A key aim of the Rhodes Must Fall movement is to tell our history more openly and honestly. Counterarguments for keeping statues of racist colonisers to recognise explicitly the bad acts of the past elide a key point about our dominant national story. In Britain we don’t currently teach the history of enslavement or colonialism well (if at all) – as David Olusoga has asked, can anyone name a single British slave ship or slave-owner? Instead, the Department of Education has recently proposed adding Clive of India, a man Simon Schama describes as a ‘sociopathic corrupt thug’ to the national curriculum, and presents a shoddy one-sided account of William Wilberforce and his unique contribution to the abolition of slavery.
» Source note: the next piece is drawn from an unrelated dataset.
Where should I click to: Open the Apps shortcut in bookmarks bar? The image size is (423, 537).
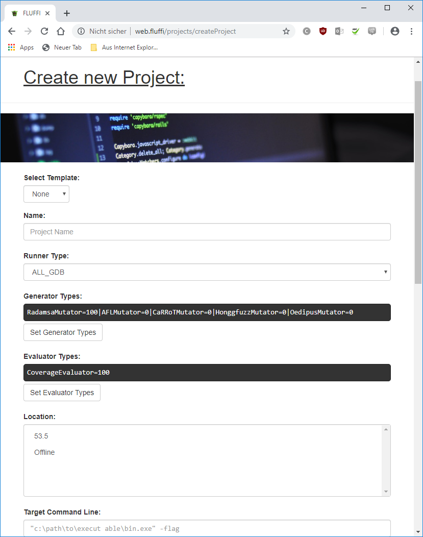[x=21, y=47]
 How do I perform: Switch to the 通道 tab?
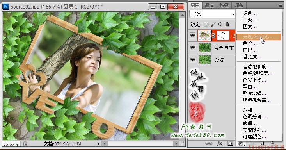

The Rhodes Must Fall movement is not only or mainly concerned with statues, and is rather making a wider point: that racism and colonialism are deeply embedded in Britain’s history, and not just in terms of African enslavement or Enoch Powell’s ‘rivers of blood’ speech. Our economic development as a global mercantile power and the manpower that fuelled the industrial revolution were built on the enslavement of Africans, working in Jamaica’s sugar plantations, Virginia’s tobacco fields (a crown colony from 1624, and where there were 300,000 slaves by the 1750s), and the cotton plantations of the Deep South whose raw materials helped make Lancashire wealthy.

The neglected reality of racial inequality at the centre of British history reveals four fallacies or errors among Rhodes Must Fall critics. First, they fail to see Cecil Rhodes as the crown prince of a central theme of British and indeed European history, reflecting not just Rhodes’ personal and depraved racism, but its implication in our wider economic, social and cultural history. In calling to remove statues of Rhodes, the Rhodes Must Fall movement explicitly argues their target isn’t just about Cecil Rhodes as an appalling individual racist, but what statues erected to honour him say about us as a society.
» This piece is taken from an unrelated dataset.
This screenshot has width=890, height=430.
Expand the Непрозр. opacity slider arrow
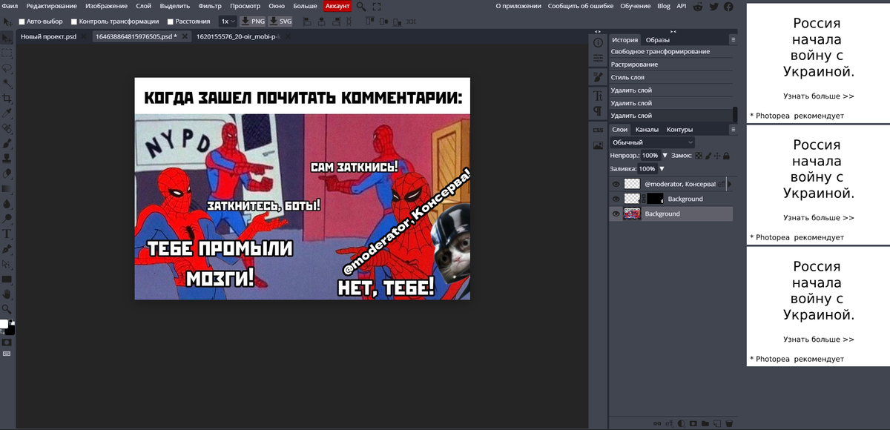665,156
The second error critics make is that the Rhodes Must Fall movement is somehow opposed to free speech or wants to silence discussion about Cecil Rhodes. One difficulty for the Rhodes-statues-must-stand position is that that most such statues are currently unopposed by any counterbalanced (i.e. historically accurate) statues, installations or appropriate explanation, whether in our curriculum, wider national story or in situ. Viewers of a statue assume the person so represented must have done something worthy, something that distils for posterity values that can stand the test of time. (And of course they would be right in terms of why the statue was initially erected.) In response, the Rhodes Must Fall movement is insisting both that racial inequality has deeper historical or structural roots in Britain and that Cecil Rhodes is reasonably viewed (even by defenders of his continued representation in British statuary) as a totemic symbol and apex – or, rather, nadir – of the moral and economic superiority that justified those inequalities.

When such a statue is erected at an ancient Oxford college, it only adds to the sense that we are reflecting on the form of an important national hero. There is something particularly potent about Cecil Rhodes’s position in front of an Oxford college, so even it’s true that we can’t tear down all of his statues (or that of all of Britain’s past racists), it’s doesn’t follow that we shouldn’t remove any of them. It certainly doesn’t help the critics’ case when they fail to suggest what additionally we could or should add to the statue or to our wider discussion of enslavement or colonialism, and instead brush over these points as attempts to rewrite history or political correctness. If such concessions were considered, the continued placement of (some) colonial-era British heroes around the country would attract far less criticism.